Quinone Reduction in Ionic Liquids for Electrochemical CO2 Separation

We report the redox activity of quinone materials, in the presence of ionic liquids, with the ability to bind reversibly to CO2. The reduction potential at which 1,4-naphthoquinone transforms to the quinone dianion depends on the strength of the hydrogen-bonding characteristics of the ionic liquid solvent; under CO2, this transformation occurs at much lower potentials than in a CO2-inert environment. In the absence of CO2, two consecutive reduction steps are required to form first the radical anion and then the dianion, but with the quinones considered here, a single two-electron wave reduction with simultaneous binding of CO2 occurs.
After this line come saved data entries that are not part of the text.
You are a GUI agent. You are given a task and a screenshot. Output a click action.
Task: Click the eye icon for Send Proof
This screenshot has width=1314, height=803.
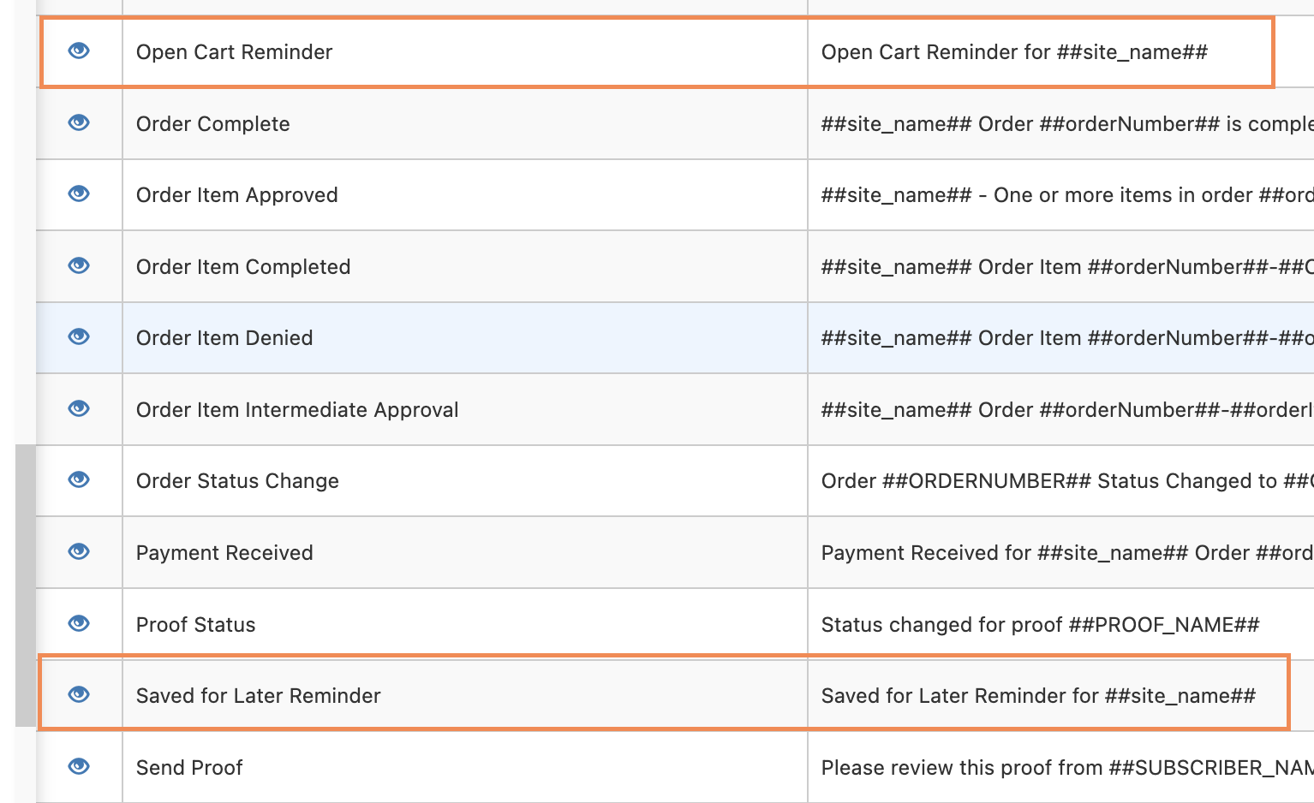79,766
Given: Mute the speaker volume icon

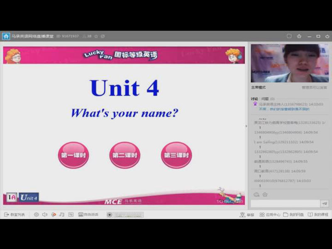Looking at the screenshot, I should [x=44, y=215].
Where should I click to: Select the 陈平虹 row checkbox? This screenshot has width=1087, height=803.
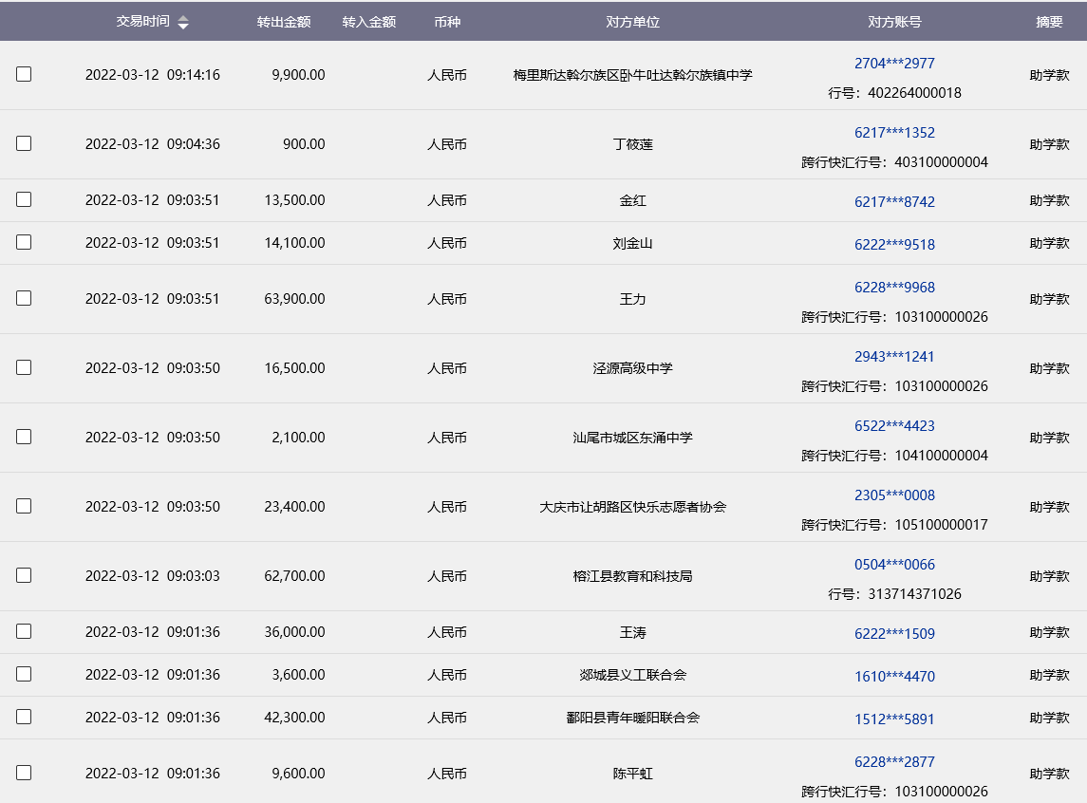pos(24,773)
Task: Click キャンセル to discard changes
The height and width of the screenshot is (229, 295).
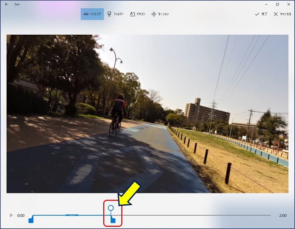Action: pyautogui.click(x=282, y=14)
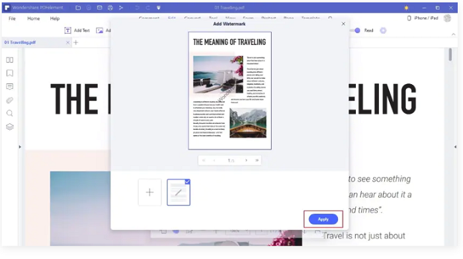Expand the right side panel arrow
Image resolution: width=463 pixels, height=259 pixels.
tap(455, 146)
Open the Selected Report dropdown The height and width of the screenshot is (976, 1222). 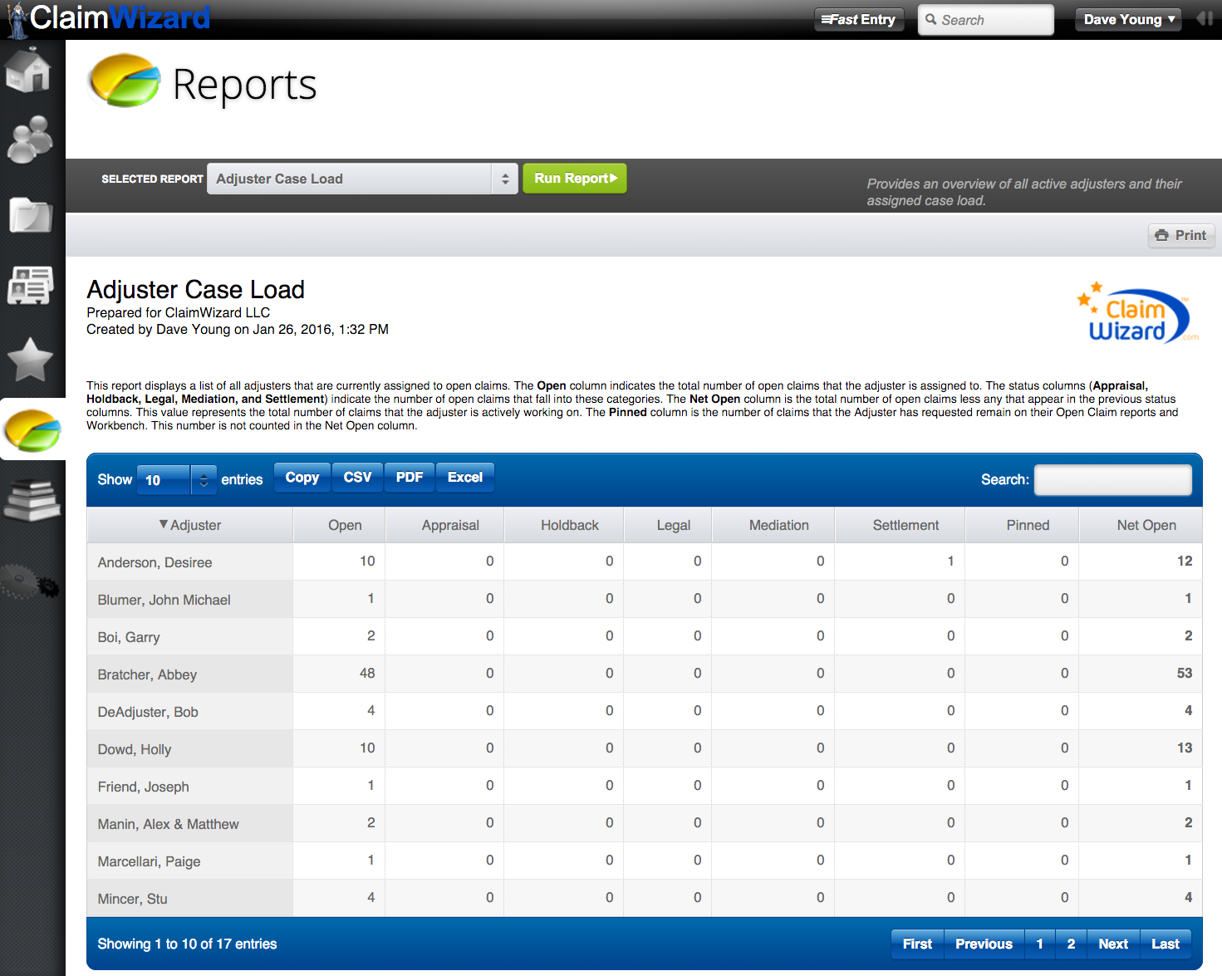(x=361, y=179)

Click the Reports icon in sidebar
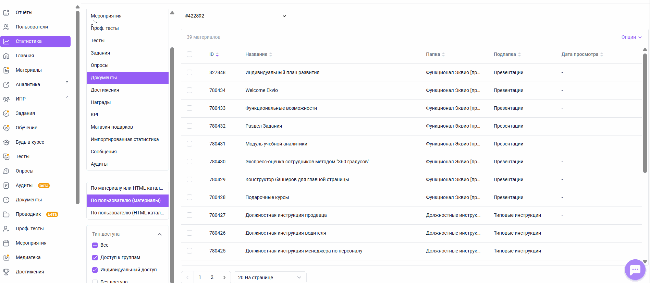[6, 13]
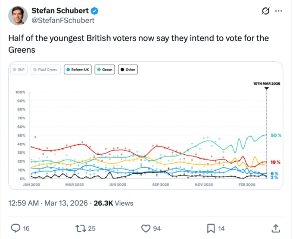This screenshot has height=239, width=293.
Task: Click the reply speech bubble icon
Action: tap(16, 228)
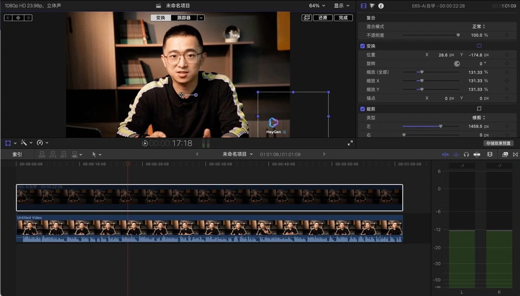Disable the 裁剪 crop checkbox
This screenshot has height=296, width=520.
[x=362, y=109]
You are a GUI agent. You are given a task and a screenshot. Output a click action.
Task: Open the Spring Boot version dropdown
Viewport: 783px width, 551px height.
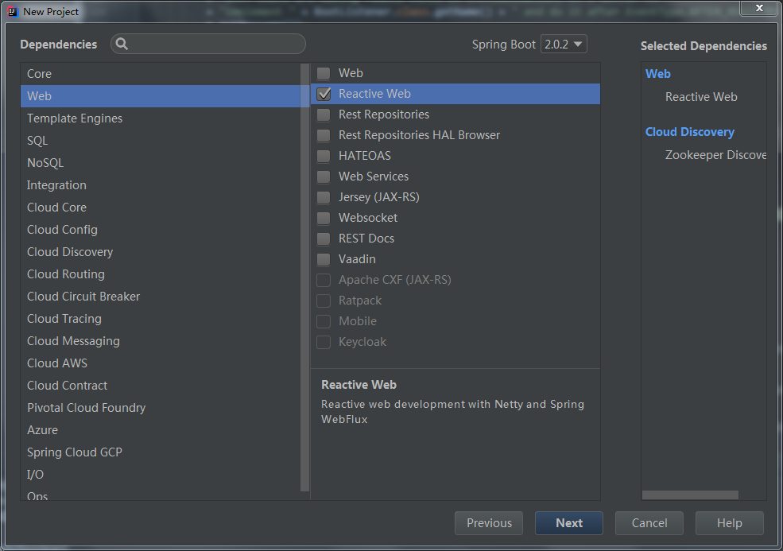click(564, 45)
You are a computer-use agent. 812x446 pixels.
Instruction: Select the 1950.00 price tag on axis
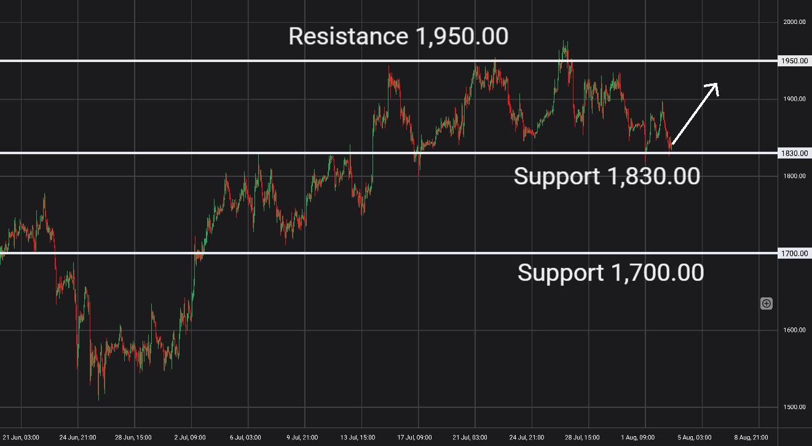pos(795,61)
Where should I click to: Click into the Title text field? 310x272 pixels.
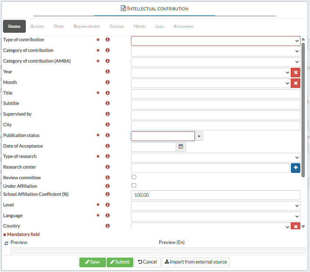(216, 94)
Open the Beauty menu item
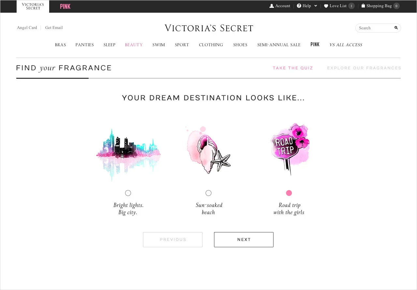This screenshot has width=417, height=290. tap(134, 45)
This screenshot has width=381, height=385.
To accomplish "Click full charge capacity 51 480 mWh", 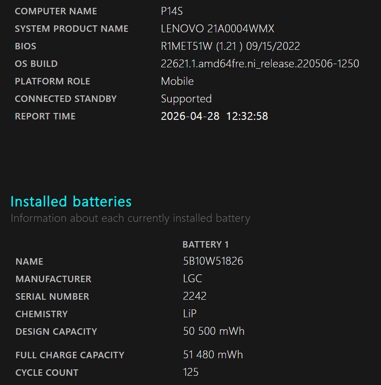I will pos(213,355).
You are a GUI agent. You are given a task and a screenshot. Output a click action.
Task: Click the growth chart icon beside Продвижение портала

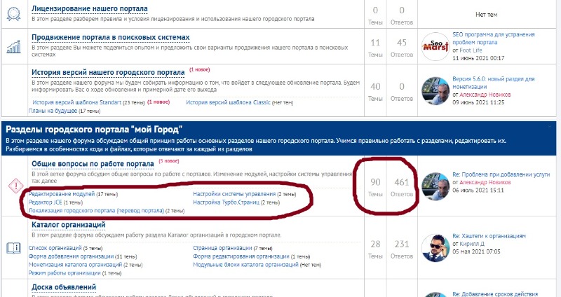click(x=13, y=46)
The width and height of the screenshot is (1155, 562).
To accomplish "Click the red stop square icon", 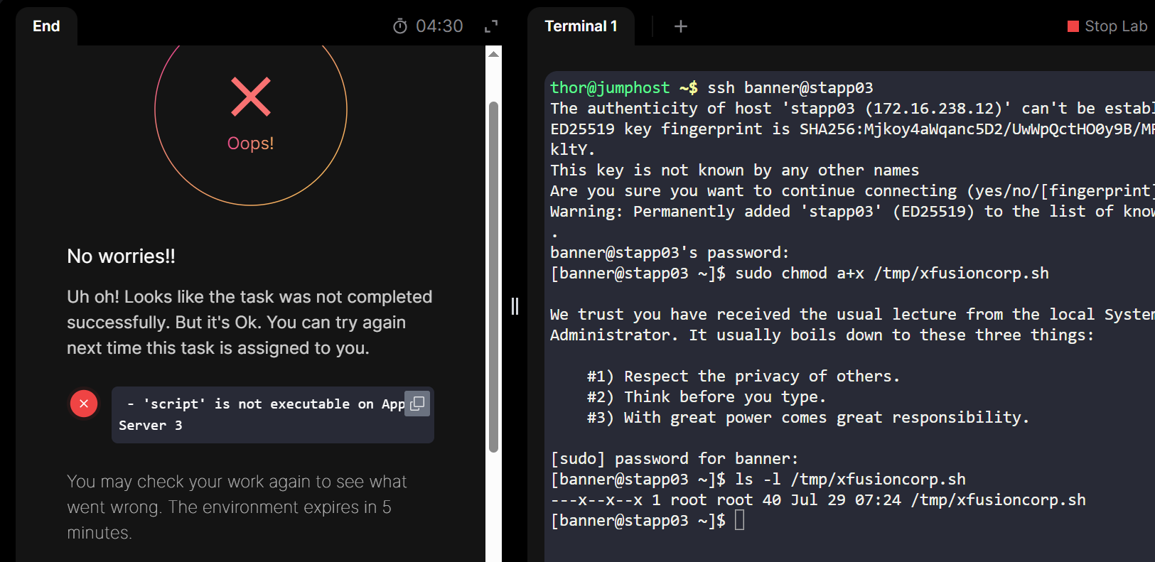I will point(1073,26).
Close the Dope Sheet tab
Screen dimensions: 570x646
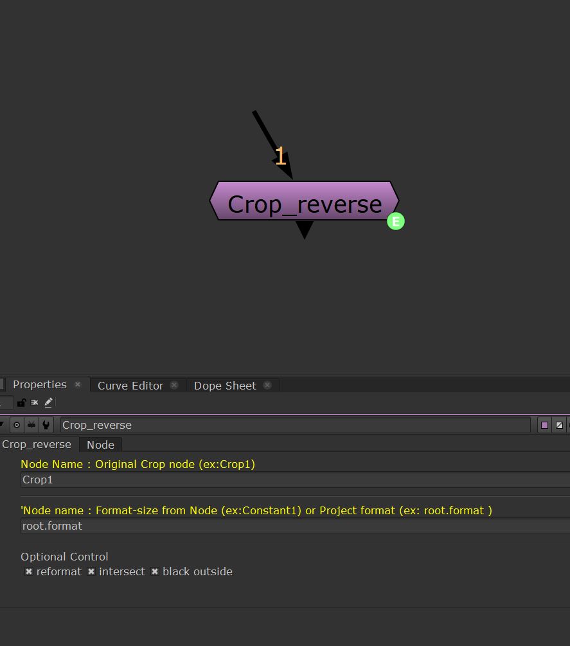click(267, 386)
In particular, the 1,4-napthoquinone and 1-ethyl-3-methylimidazolium tricyanomethanide, [emim][tcm], system reported here shows a higher quinone solubility (0.6 and 1.9 mol·L–1 at 22 and 60 °C, respectively) compared to other ionic liquids and most common solvents. The high polarity determined through the Kamlet–Taft parameters for [emim][tcm] explains the measured solubility of quinone. The achieved high quinone solubility enables effective CO2 separation from the dilute gas mixture that is contact with the cathode by overcoming back-diffusive transport of CO2 from the anodic side.